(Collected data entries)
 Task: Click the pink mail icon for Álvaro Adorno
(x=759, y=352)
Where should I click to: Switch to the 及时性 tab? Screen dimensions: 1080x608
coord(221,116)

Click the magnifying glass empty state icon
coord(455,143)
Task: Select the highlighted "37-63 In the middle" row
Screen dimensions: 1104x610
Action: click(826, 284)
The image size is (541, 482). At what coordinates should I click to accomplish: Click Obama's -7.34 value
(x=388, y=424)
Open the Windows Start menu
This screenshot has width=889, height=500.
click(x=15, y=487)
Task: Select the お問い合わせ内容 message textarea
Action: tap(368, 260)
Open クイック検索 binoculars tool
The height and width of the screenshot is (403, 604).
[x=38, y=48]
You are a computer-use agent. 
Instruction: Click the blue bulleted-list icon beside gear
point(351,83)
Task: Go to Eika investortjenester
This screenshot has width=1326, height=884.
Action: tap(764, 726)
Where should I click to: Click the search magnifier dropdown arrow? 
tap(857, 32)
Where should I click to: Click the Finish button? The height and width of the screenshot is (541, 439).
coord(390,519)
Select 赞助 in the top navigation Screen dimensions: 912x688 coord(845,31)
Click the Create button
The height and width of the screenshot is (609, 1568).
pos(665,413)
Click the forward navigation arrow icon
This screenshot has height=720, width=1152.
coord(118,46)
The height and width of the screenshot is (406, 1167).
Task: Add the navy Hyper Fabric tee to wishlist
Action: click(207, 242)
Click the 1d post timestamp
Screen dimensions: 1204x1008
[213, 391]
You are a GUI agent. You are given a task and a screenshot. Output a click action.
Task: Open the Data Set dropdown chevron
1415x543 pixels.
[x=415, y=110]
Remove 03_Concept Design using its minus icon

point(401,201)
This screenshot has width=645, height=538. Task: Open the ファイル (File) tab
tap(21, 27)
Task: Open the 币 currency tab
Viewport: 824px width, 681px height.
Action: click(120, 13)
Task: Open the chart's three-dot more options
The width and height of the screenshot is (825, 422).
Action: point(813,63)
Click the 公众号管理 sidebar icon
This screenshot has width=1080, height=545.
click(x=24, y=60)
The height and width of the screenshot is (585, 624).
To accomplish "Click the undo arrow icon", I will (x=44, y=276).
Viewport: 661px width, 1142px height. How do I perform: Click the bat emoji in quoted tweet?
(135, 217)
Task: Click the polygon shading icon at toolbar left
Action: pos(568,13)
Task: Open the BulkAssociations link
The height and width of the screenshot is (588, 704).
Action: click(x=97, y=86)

▶ [Exercise goal]: Apply a filter for "agent" to the data above, then copy each line that matches.

▶ [Task output]:
You are a computer-use agent. 
You are a GUI agent. You are given a task and a screenshot. Output a click action.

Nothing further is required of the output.